Characterizing Visual Fields in RPGR Related Retinitis Pigmentosa Using Octopus Static-Automated Perimetry

Abstract

Purpose: Peripheral visual fields have not been as well defined by static automated perimetry as kinetic perimetry in RPGR-related retinitis pigmentosa. This study explores the pattern and sensitivities of peripheral visual fields, which may provide an important end point when assessing interventional clinical trials.

Methods: A retrospective observational cross-sectional study of 10 genetically confirmed RPGR subjects was performed. Visual fields were obtained using the Octopus 900 perimeter. Interocular symmetry and repeatability were quantified. Visual fields were subdivided into central and peripheral subfields for analysis.
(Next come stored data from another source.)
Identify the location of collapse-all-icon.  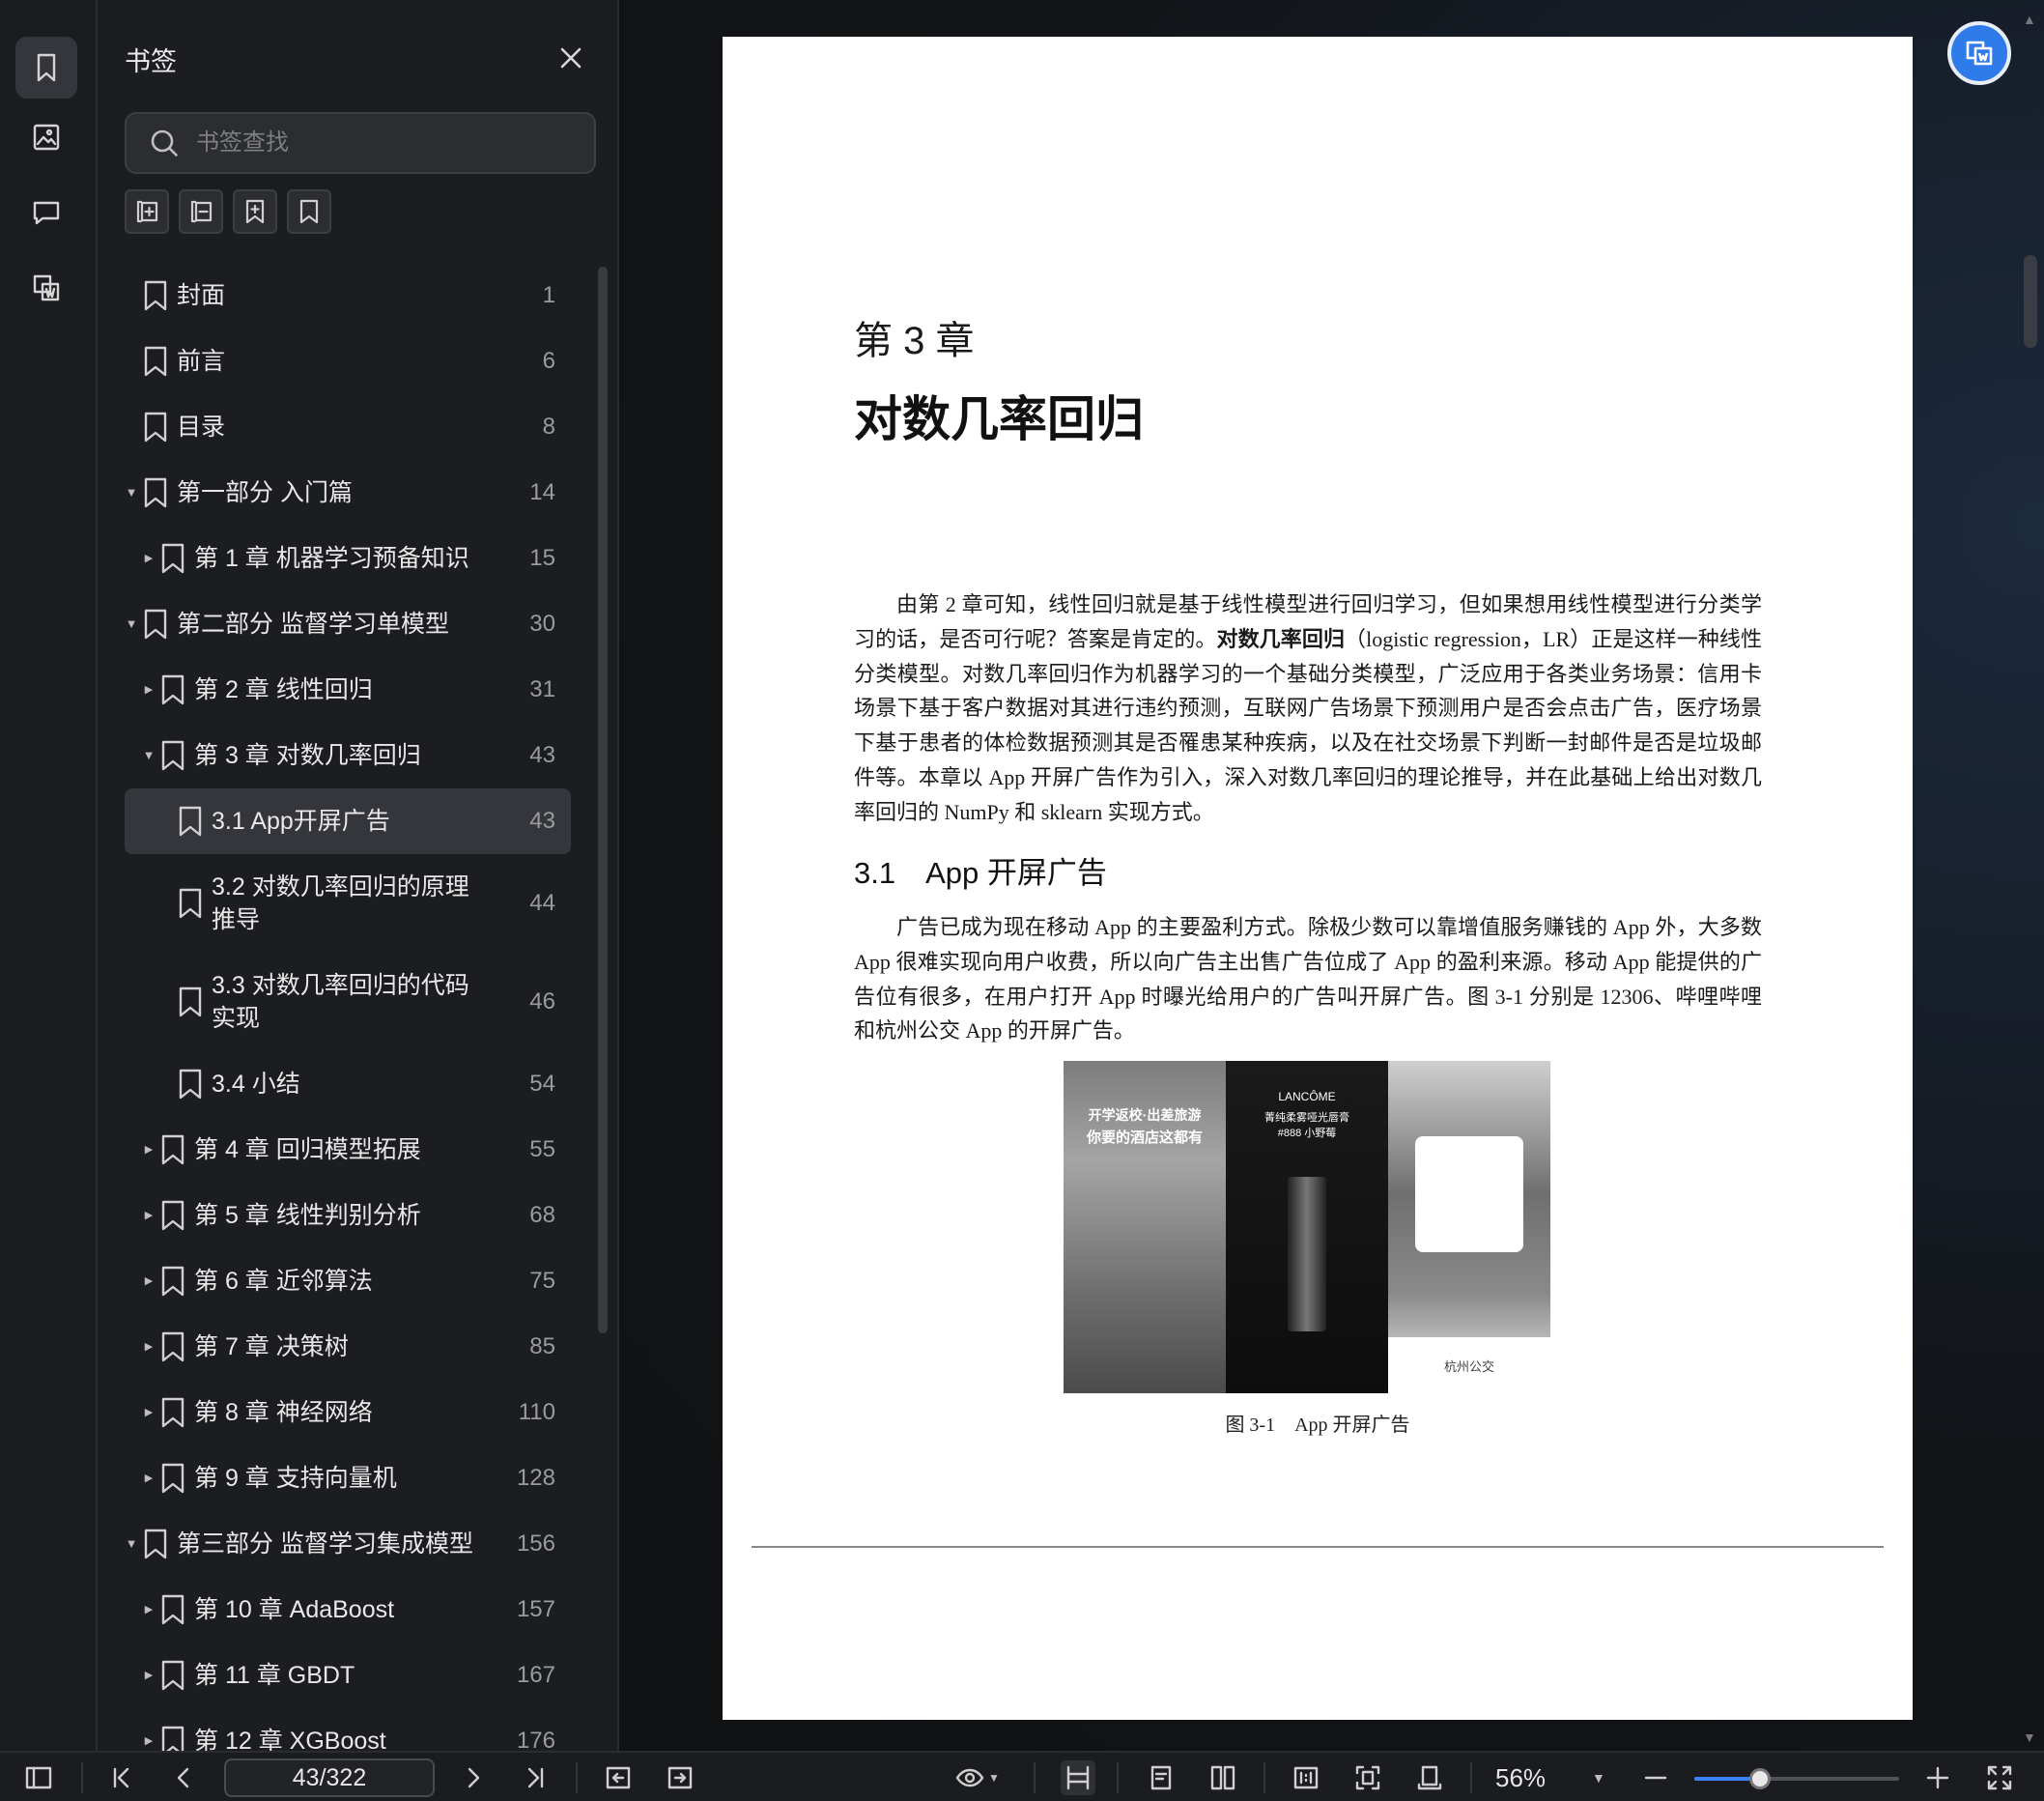
(201, 212).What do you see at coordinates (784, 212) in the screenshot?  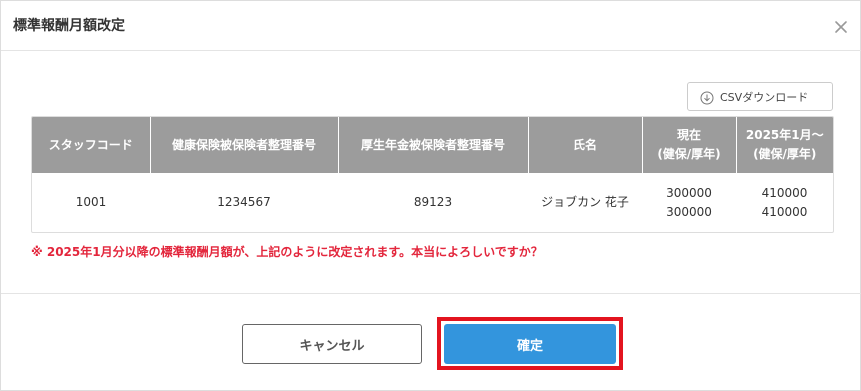 I see `cell-new-pension: 410000` at bounding box center [784, 212].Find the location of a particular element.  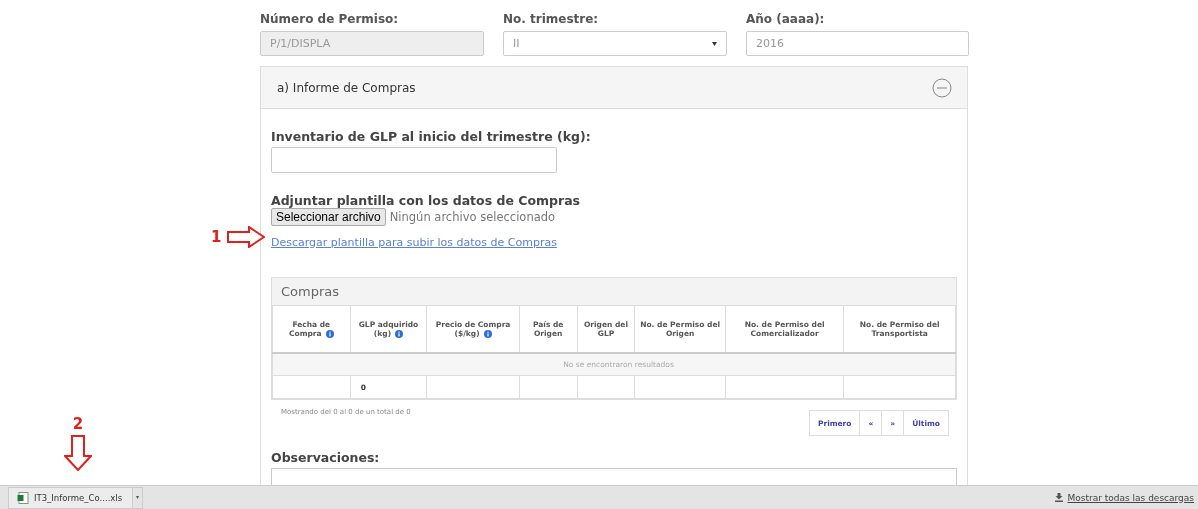

down-arrow-icon is located at coordinates (78, 453). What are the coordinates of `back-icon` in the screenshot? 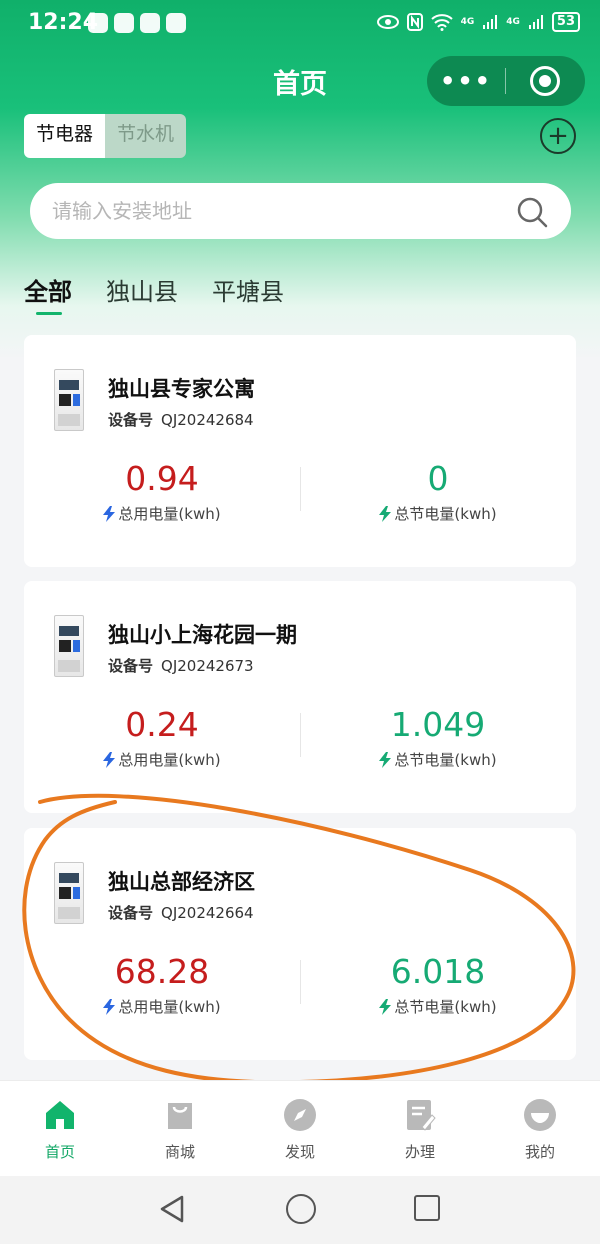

Results: Mean patient age was 32 years old (20 to 49 years old). Average mean sensitivity was 7 dB (SD = 3.67 dB) and 6.8 dB (SD = 3.4 dB) for the right and left eyes, respectively, demonstrating interocular symmetry. Coefficient of repeatability for overall mean sensitivity: <2 dB. Nine out of 10 subjects had a preserved inferotemporal subfield, whose mean sensitivity was highly correlated to the central field (r2 = 0.78, P = 0.002 and r2 = 0.72, P = 0.002 for the right and left eyes, respectively). Within the central field, sensitivities were greater in the temporal than the nasal half (t-test, P = 0.01 and P = 0.03 for the right and left eyes, respectively).

Conclusions: Octopus static-automated perimeter demonstrates good repeatability. Interocular symmetry permits use of the noninterventional eye as an internal control. In this cohort, the inferotemporal and central visual fields are preserved into later disease stages likely mapping to populations of surviving cones.

Translational relevance: A consistently preserved inferotemporal island of vision highly correlated to that of the central visual field may have significance as a possible future therapeutic site.

Figure 1.

Schematic of subfield definitions. Black points represent the 185-point testing grid. The central 30-degrees is within the innermost circle. The blind spot is highlighted in purple. Number of points in each subfield are as follows: central 30 degrees (n = 108); inferotemporal (n = 22); inferonasal (n = 17); superotemporal (n = 22); and superonasal (n = 16).

Figure 2.

Example of the generation of a volumetric measure of the hill of vision. (A) Point map of raw static perimetry data. (B) Interpolated data allowing the generation of heat maps. (C) Representation of the decibel sensitivities in the z-plane resulting in a 3-dimensional hill of vision with corresponding volume metric.

Figure 3.

Age versus overall mean sensitivity (n = 9 for the right eye, and n = 10 for the left eye). Shaded areas show 95% confidence limits of regression fit. Black and blue points and regression lines are for the right (OD) and left (OS) eyes, respectively.

Figure 4.

Example patient results across triplicate testing shown with point maps on the left, heat maps in the center and 3D volumetric plots on the right. Tests 1, 2, and 3 are labeled to show the order in which triplicate testing was performed over two consecutive days. dB-sr = decibel-steradians.

Figure 5.

Composite visual fields (full field) for all patients (n = 9 for the right eye, and n = 10 for the left eye) demonstrating the majority of patients have well preserved central and inferotemporal visual fields. Scotoma across superior fields likely due to eyelid effects. N = nasal, T = temporal.

Figure 6.

Correlations between mean sensitivity of the central 30-degrees. (A) Inferior temporal sensitivity, (B) superior temporal sensitivity, (C) inferior nasal sensitivity, and (D) superior nasal sensitivity (n = 10). Shaded areas show 95% confidence limits of regression fit. Black and blue points are for the right and left eyes, respectively. Bonferroni significance level is P = 0.0125. Nasal quadrants are dominated by floor effects whereby majority of subjects had little to no sensitivity.

Figure 7.

Correlations between volume of the central 30-degrees (V30). (A) Inferior temporal volume, (B) superior temporal volume, (C) inferior nasal volume, and (D) superior nasal volume (n = 10). Units of volume in decibel steradians (dB-sr). Shaded areas show 95% confidence limits of regression fit. Black and blue points are for the right and left eyes, respectively. Bonferroni significance level is P = 0.0125.

Figure 8.

Nasal-temporal asymmetry within the central visual field. Composite heatmap for our cohort of patients with RPGR-related RP (central 30-degree field; n = 9 for the right eye, and n = 10 for the left eye) demonstrating nasal-temporal asymmetry in retinal sensitivity. There were 47 points that were included in each hemifield due to exclusion of points lying directly on the vertical meridian, and the corresponding points in the nasal hemifield to account for the blind spot. Grey oval = blind spot, N = nasal, T = temporal.